## ASSIGNMENT 1
In the notes, what does one of them suggest looking up for meat delivery?
## ASSIGNMENT 2
Quote the notes word for word, beginning at the words "When someone gets" and stopping after "Then, just listen.".
## ASSIGNMENT 3
Check each statement against the notes, answering yes or no and quoting the words that decide it: (a) When someone gets upset for seemingly no reason, the notes advise getting defensive. (b) The notes credit "There is a cost and a duty to everything we own" to Rachel Maddow. (c) The notes say it is usually easy to wander out of trouble.

## EXTRACT
------------
When you’re in a disagreement with someone or feel you’ve been wronged, it’s helpful to remember who the other person is. Are they someone of integrity? (If they’re your friend I bet they are.) Remember then, that even though they may have done something to hurt you, they were likely believed their actions were doing (or at least trying to do) the right thing. People sometimes get it wrong. Or they don’t have all the facts. Or their mind is just somewhere else. The pain you may feel from a perceived slight is probably not intentional, but even if it is, try to forgive and let it go. We’re all just doing the best we can.


16, 21



When someone gets upset for seemingly no reason maybe it’s not something you did or said but something you simply triggered. Try not to get defensive. Either gently remove yourself from the situation or if you want to engage with them just ask “what did I trigger?” Or “what story are you telling yourself right now?” Then, just listen.


20



It’s very easy to wander into trouble- not usually easy to wander out of it.


12



There is a cost and a duty to everything we own. Rachel Maddow


16



Look up crowd cow for meat delivery.


10



We feel best when we create. No amount of food, video games or any self-destructive habits will fill that hole. So why fight it?!? Create something, even if it’s as small as a little sketch or poem. Grow a garden, bake a cake. Start a business! Whatever your beautiful heart desires.
------------
## RECORDS

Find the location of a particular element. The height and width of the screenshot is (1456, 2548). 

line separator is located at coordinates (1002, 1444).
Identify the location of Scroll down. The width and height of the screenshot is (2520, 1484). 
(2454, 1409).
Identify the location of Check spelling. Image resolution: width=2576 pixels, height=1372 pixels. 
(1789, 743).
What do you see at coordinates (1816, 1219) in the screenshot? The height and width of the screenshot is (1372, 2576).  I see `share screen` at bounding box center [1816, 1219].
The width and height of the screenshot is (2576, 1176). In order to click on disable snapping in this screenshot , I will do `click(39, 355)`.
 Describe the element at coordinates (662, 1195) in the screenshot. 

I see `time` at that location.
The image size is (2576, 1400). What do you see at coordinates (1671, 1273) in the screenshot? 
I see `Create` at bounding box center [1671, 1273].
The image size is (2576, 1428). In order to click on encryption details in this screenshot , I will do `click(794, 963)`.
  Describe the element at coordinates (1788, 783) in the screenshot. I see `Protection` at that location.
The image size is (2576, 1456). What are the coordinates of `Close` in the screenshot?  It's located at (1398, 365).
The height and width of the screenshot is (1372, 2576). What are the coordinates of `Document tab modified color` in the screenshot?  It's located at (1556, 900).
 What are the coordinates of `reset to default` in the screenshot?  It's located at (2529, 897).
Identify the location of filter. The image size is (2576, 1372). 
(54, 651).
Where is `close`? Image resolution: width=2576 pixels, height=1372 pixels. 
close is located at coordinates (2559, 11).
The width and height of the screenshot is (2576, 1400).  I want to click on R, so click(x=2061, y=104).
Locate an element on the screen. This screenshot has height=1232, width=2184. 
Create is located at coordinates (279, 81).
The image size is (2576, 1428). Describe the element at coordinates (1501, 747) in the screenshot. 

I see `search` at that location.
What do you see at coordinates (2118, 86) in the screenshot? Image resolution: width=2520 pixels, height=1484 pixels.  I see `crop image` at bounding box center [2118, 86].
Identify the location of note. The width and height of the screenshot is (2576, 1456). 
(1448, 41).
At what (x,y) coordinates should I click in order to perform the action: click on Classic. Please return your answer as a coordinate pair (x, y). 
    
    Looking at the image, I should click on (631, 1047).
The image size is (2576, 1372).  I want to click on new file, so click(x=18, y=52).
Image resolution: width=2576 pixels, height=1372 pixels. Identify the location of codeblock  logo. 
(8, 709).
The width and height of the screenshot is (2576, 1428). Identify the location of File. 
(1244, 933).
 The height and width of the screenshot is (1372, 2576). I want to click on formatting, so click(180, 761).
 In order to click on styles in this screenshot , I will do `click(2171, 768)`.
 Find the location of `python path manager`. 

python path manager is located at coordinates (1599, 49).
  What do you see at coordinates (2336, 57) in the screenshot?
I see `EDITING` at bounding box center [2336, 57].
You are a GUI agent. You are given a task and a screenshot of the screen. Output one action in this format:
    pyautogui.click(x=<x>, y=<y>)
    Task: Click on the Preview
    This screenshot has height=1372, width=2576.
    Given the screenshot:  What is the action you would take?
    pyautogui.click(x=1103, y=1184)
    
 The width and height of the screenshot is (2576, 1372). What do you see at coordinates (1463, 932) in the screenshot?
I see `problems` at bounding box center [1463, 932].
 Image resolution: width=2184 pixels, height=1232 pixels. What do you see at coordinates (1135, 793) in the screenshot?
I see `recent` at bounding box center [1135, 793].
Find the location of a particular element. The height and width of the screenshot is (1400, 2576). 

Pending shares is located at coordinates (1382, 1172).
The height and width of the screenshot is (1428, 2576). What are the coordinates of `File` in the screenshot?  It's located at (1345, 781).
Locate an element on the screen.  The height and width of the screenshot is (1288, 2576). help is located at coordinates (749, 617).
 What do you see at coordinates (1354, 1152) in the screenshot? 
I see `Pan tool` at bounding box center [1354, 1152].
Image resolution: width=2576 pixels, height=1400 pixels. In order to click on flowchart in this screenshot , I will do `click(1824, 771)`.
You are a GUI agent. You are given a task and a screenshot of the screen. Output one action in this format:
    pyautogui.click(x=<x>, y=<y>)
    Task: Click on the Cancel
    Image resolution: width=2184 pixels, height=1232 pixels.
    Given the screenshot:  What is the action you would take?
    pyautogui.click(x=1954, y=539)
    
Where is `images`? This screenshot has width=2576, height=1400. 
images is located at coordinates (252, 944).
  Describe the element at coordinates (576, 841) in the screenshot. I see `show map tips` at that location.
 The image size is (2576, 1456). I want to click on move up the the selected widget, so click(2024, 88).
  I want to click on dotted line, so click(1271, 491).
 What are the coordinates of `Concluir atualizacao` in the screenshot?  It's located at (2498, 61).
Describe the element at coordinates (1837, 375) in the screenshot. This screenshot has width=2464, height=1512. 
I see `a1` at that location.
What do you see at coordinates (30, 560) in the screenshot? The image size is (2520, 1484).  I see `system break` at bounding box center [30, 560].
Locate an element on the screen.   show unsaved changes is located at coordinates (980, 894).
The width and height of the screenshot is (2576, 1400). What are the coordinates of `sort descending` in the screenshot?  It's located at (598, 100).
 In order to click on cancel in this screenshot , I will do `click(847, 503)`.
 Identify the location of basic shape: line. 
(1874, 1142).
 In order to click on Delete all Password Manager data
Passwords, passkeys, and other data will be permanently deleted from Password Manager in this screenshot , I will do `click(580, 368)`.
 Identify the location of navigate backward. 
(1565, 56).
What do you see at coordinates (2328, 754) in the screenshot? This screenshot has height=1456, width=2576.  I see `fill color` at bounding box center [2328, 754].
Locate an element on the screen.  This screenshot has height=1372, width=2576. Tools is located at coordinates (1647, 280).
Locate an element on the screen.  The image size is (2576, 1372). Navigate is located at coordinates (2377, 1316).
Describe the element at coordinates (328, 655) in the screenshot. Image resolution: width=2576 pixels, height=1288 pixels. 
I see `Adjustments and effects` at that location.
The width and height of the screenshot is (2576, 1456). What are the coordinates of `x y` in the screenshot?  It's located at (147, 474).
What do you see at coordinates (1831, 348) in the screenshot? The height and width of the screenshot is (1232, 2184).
------------
## TASK SOLUTION 1
Crowd cow.

## TASK SOLUTION 2
When someone gets upset for seemingly no reason maybe it’s not something you did or said but something you simply triggered. Try not to get defensive. Either gently remove yourself from the situation or if you want to engage with them just ask “what did I trigger?” Or “what story are you telling yourself right now?” Then, just listen.

## TASK SOLUTION 3
(a) No: "Try not to get defensive."
(b) Yes: "There is a cost and a duty to everything we own. Rachel Maddow"
(c) No: "not usually easy to wander out of it."